(Supplied passage):
* * * * * * * * *

The Trump Justice Department has dramatically curtailed enforcement of federal abortion clinic access laws while firing dozens of career prosecutors, raising fundamental questions about which Americans the government chooses to protect.
Story Snapshot
- DOJ issued memo halting most FACE Act prosecutions in January 2025, dismissing three active cases against pro-life activists
- White House fired over 50 career prosecutors including those who handled controversial cases under the Biden administration
- New policy requires “extraordinary circumstances” like death or serious harm before prosecuting clinic blockades
- Reproductive rights advocates warn the stand-down order gives a “green light” to those who would obstruct clinic access
DOJ Halts Abortion Clinic Enforcement
On January 24, 2025, the Trump Justice Department issued a memo directing federal prosecutors to cease most enforcement of the Freedom of Access to Clinic Entrances Act. The directive labeled previous prosecutions under the 1994 law as “prototypical weaponization” of federal authority. Three pending civil cases in Tennessee, Pennsylvania, and Ohio were immediately dismissed. The new policy permits prosecution only in cases involving death, serious bodily harm, or major property damage, effectively ending federal intervention in peaceful protests at abortion facilities.
Mass Firings Target Career Prosecutors
The White House dismissed more than 50 U.S. attorneys and deputy prosecutors in late January and early February 2025, including Reagan Fondren in Tennessee and Adam Schleifer in Los Angeles. The firings bypassed traditional Justice Department protocols, with termination orders coming directly from the Presidential Personnel Office rather than through Senate-confirmed leadership. Career prosecutors like James Hundley in Virginia were removed within hours of federal judges appointing them to interim positions, creating unprecedented clashes between the executive branch and the judiciary over who controls federal law enforcement.

* * * * * * * * *

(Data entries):
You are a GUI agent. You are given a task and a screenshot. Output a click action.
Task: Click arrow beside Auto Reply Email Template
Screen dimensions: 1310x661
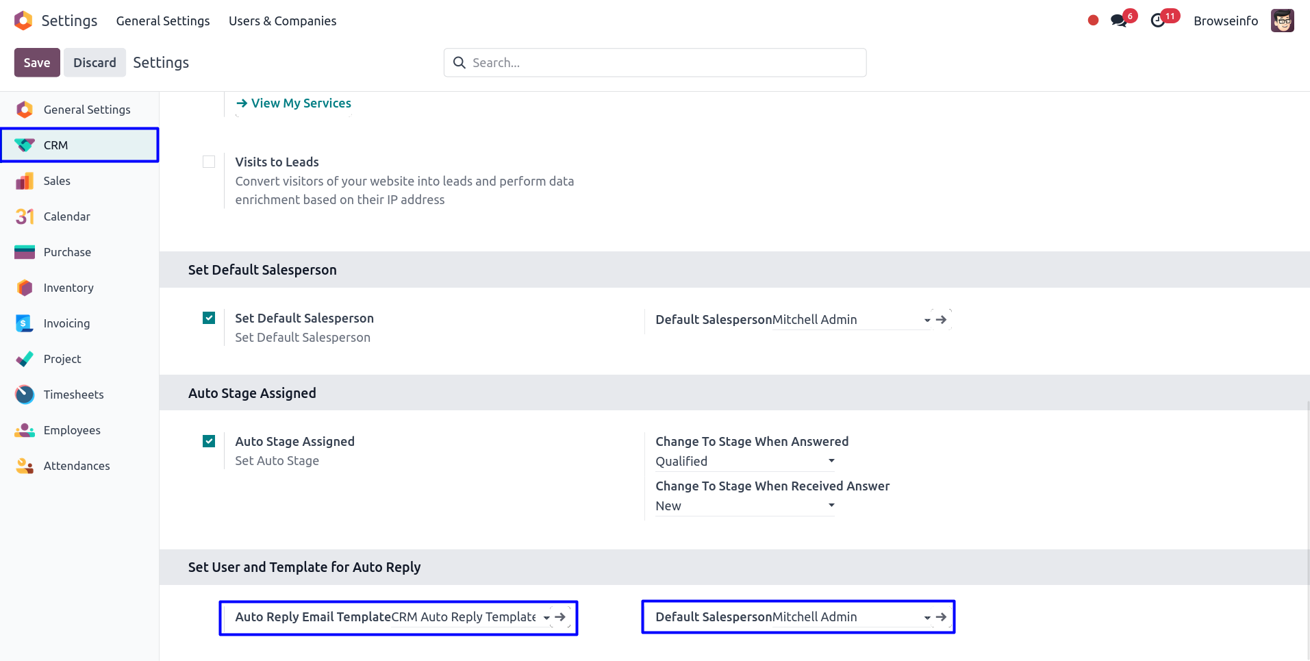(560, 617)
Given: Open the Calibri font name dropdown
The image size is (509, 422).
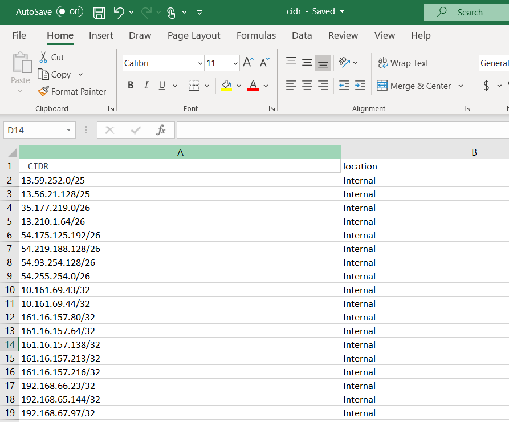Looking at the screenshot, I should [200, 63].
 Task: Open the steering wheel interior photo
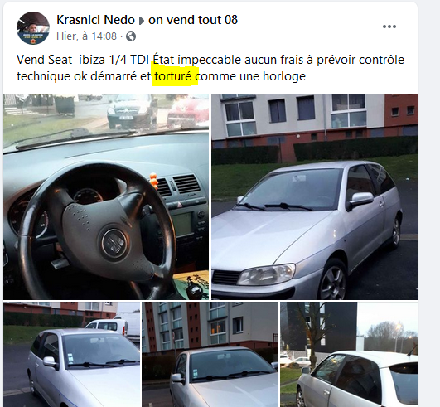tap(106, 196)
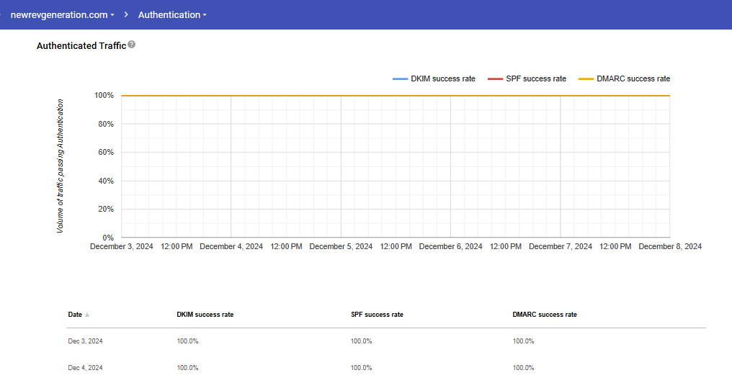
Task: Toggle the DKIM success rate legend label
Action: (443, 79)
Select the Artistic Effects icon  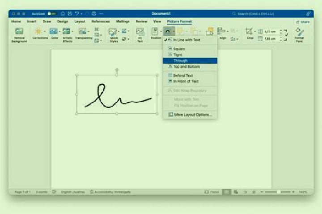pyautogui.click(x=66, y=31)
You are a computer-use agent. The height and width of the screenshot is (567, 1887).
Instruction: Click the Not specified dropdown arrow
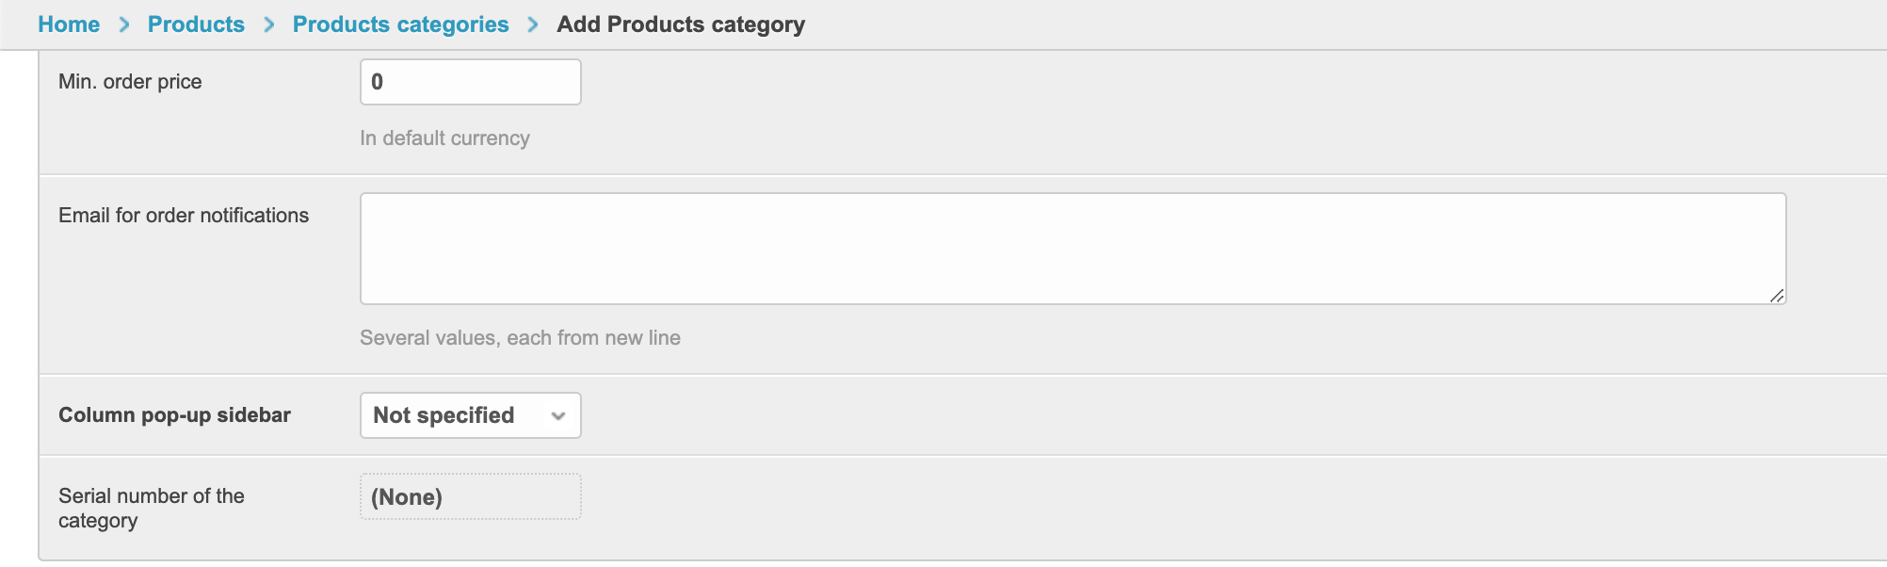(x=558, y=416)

* * * * * * * * *

(Aim of the exercise): In the article on Justice Department enforcement, on what date was the memo directing prosecutors to cease most FACE Act enforcement issued? This material comes from a separate source.

(Solution): January 24, 2025.